Time to change tack. Theology cannot be dodged forever despite William James’ hopes. In the present case, I found one issue unavoidable and requiring discussion even if from a less systematically historical angle than the others, namely Theism. The existence or otherwise of God might, at first glance, strike one as an exclusively theological or philosophical issue rather than a Psychological one. Psychology surely only enters into the picture when we ask the rather different question as to the psychological reasons why people believe in God, the default assumption from an orthodox scientific view being that it is belief, rather than disbelief, which needs explaining. (Not a position which has always been held, atheism once being thought a form of insanity and, as we saw in Chap. 3, belief in God being thought by mental and moral philosophers to be the ‘normal’ outcome of healthy maturation.)

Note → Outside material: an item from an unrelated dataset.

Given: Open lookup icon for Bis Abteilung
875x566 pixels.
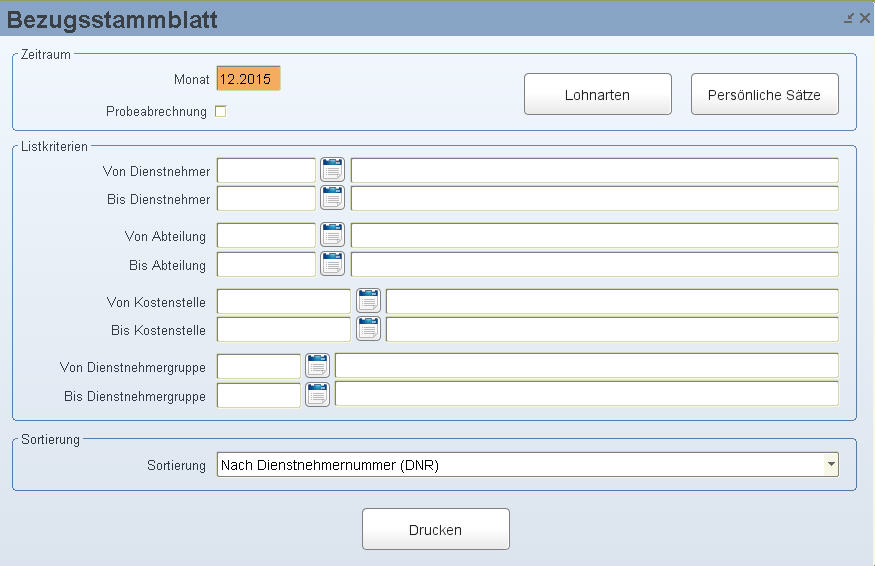Looking at the screenshot, I should pos(332,264).
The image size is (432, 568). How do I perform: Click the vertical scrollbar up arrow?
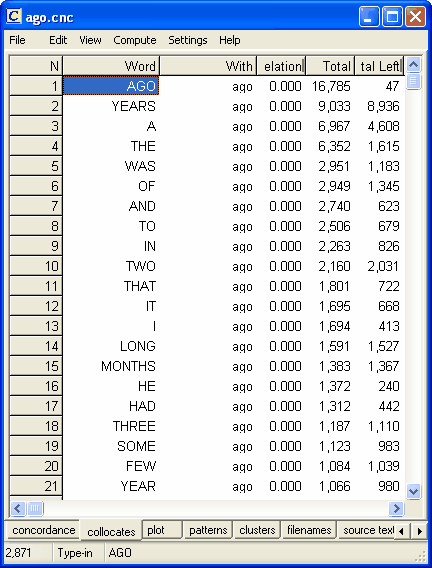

I leave aside in the chapter the most sophisticated version (or versions) of something like the Theism argument: the case proposed by some physicists that the universe is governed by an ‘anthropic principle’ which ensures both the emergence of humans and its comprehensibility by them. This is an awfully crude summary however. For those wishing to pursue the topic, J. D. Barrow and F. J. Tipler (1986) remains the most thorough review of the topic by an eminent physicist and an equally eminent astronomer. It gets very technical in places. Notably it largely leaves religious questions aside, though has some interesting discussion of the ontological argument for the existence of God.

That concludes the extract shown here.